In deze zaak, die op 22 juni 2021 door de Rechtbank Rotterdam is behandeld, vorderde eiseres een contactverbod tegen gedaagde, haar buurman, wegens stelselmatige overlast. Eiseres, die al 12 jaar contact had met gedaagde, had in oktober 2020 het contact verbroken. Sindsdien ervoer zij overlast van gedaagde, die zich regelmatig voor haar woning ophield en haar lastigviel. Eiseres deed op 6 maart 2021 aangifte van stalking tegen gedaagde. In de aangifte beschrijft zij dat gedaagde dagelijks op vaste tijden voor haar deur staat en haar buren vraagt waar zij is. Eiseres voelt zich hierdoor onveilig en bang voor gedaagde, die 81 jaar oud is en lijdt aan beginnende dementie.
De voorzieningenrechter oordeelde dat eiseres een spoedeisend belang had bij haar vorderingen. Het gevorderde straatverbod vormt een inbreuk op gedaagdes recht om zich vrij te verplaatsen, maar de rechter achtte de feiten en omstandigheden zodanig dat deze inbreuk gerechtvaardigd was.

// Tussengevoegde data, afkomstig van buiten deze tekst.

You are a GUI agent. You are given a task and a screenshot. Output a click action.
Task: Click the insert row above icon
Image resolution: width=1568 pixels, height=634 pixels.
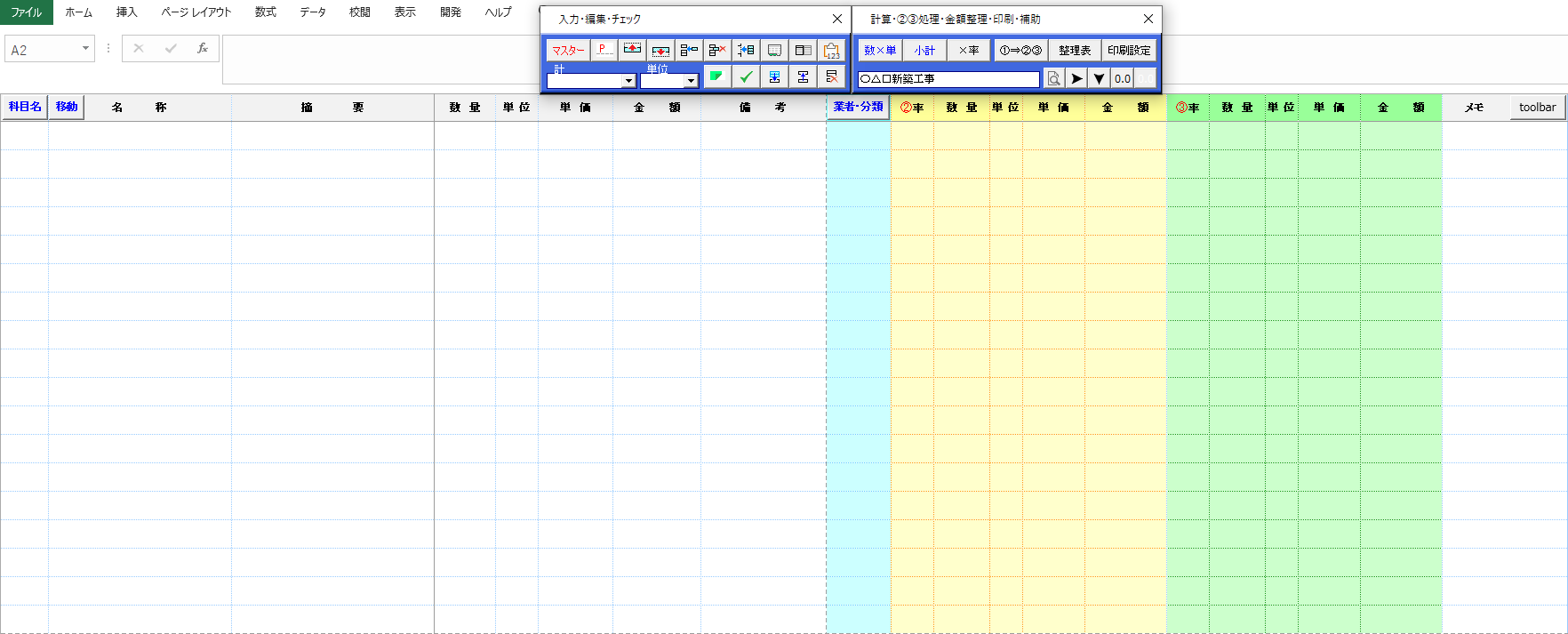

De rechter concludeerde dat gedaagde, waarschijnlijk onbedoeld, stelselmatig overlast veroorzaakte en dat de situatie onhoudbaar was voor eiseres. Daarom werd het contactverbod toegewezen, met een dwangsom voor elke overtreding.
Gedaagde werd veroordeeld in de proceskosten, en het vonnis werd uitvoerbaar bij voorraad verklaard. De rechter beperkte de dwangsom tot € 10,00 per overtreding, met een maximum van € 500,00. Het vonnis werd openbaar uitgesproken op dezelfde dag.